• ENTRIES PROVIDED:
********

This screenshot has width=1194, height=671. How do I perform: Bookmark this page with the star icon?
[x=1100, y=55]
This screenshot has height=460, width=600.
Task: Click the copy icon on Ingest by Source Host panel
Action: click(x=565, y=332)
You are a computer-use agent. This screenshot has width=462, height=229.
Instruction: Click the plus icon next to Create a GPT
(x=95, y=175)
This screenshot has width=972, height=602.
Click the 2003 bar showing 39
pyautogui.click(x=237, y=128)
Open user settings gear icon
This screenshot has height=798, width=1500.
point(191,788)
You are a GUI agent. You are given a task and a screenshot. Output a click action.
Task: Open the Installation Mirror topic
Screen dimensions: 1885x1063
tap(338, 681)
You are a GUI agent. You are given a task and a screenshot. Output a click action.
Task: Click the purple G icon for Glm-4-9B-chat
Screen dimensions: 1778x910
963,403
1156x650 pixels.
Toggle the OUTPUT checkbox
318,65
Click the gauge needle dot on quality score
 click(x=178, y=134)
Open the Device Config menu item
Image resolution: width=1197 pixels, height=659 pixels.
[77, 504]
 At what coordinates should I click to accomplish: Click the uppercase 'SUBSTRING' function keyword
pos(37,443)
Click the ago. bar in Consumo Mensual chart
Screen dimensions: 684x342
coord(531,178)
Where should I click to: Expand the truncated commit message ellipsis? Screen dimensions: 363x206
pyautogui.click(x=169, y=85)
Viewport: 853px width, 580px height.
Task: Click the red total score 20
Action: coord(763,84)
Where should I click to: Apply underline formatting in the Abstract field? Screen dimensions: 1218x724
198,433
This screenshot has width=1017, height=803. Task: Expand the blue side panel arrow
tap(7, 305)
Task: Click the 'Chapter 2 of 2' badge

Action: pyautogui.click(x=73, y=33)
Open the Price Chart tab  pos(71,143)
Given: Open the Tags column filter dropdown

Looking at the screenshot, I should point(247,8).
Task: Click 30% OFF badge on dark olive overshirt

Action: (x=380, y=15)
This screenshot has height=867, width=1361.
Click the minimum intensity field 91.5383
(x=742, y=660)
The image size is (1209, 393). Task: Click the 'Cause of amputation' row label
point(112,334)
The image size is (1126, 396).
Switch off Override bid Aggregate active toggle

********

• TASK TO CARRY OUT: Copy all the records above line for line, keeping every character unchanged.

• ANSWER TO THE PROBLEM:
This screenshot has width=1194, height=671. How do I perform: Bookmark this page with the star icon?
[x=1100, y=55]
This screenshot has height=460, width=600.
Task: Click the copy icon on Ingest by Source Host panel
Action: click(x=565, y=332)
You are a computer-use agent. This screenshot has width=462, height=229.
Instruction: Click the plus icon next to Create a GPT
(x=95, y=175)
This screenshot has width=972, height=602.
Click the 2003 bar showing 39
pyautogui.click(x=237, y=128)
Open user settings gear icon
This screenshot has height=798, width=1500.
point(191,788)
You are a GUI agent. You are given a task and a screenshot. Output a click action.
Task: Open the Installation Mirror topic
Screen dimensions: 1885x1063
tap(338, 681)
You are a GUI agent. You are given a task and a screenshot. Output a click action.
Task: Click the purple G icon for Glm-4-9B-chat
Screen dimensions: 1778x910
963,403
1156x650 pixels.
Toggle the OUTPUT checkbox
318,65
Click the gauge needle dot on quality score
 click(x=178, y=134)
Open the Device Config menu item
Image resolution: width=1197 pixels, height=659 pixels.
[77, 504]
 At what coordinates should I click to accomplish: Click the uppercase 'SUBSTRING' function keyword
pos(37,443)
Click the ago. bar in Consumo Mensual chart
Screen dimensions: 684x342
coord(531,178)
Where should I click to: Expand the truncated commit message ellipsis? Screen dimensions: 363x206
pyautogui.click(x=169, y=85)
Viewport: 853px width, 580px height.
Task: Click the red total score 20
Action: coord(763,84)
Where should I click to: Apply underline formatting in the Abstract field? Screen dimensions: 1218x724
198,433
This screenshot has width=1017, height=803. Task: Expand the blue side panel arrow
tap(7, 305)
Task: Click the 'Chapter 2 of 2' badge

Action: pyautogui.click(x=73, y=33)
Open the Price Chart tab  pos(71,143)
Given: Open the Tags column filter dropdown

Looking at the screenshot, I should point(247,8).
Task: Click 30% OFF badge on dark olive overshirt

Action: (x=380, y=15)
This screenshot has height=867, width=1361.
Click the minimum intensity field 91.5383
(x=742, y=660)
The image size is (1209, 393). Task: Click the 'Cause of amputation' row label
point(112,334)
The image size is (1126, 396).
Switch off Override bid Aggregate active toggle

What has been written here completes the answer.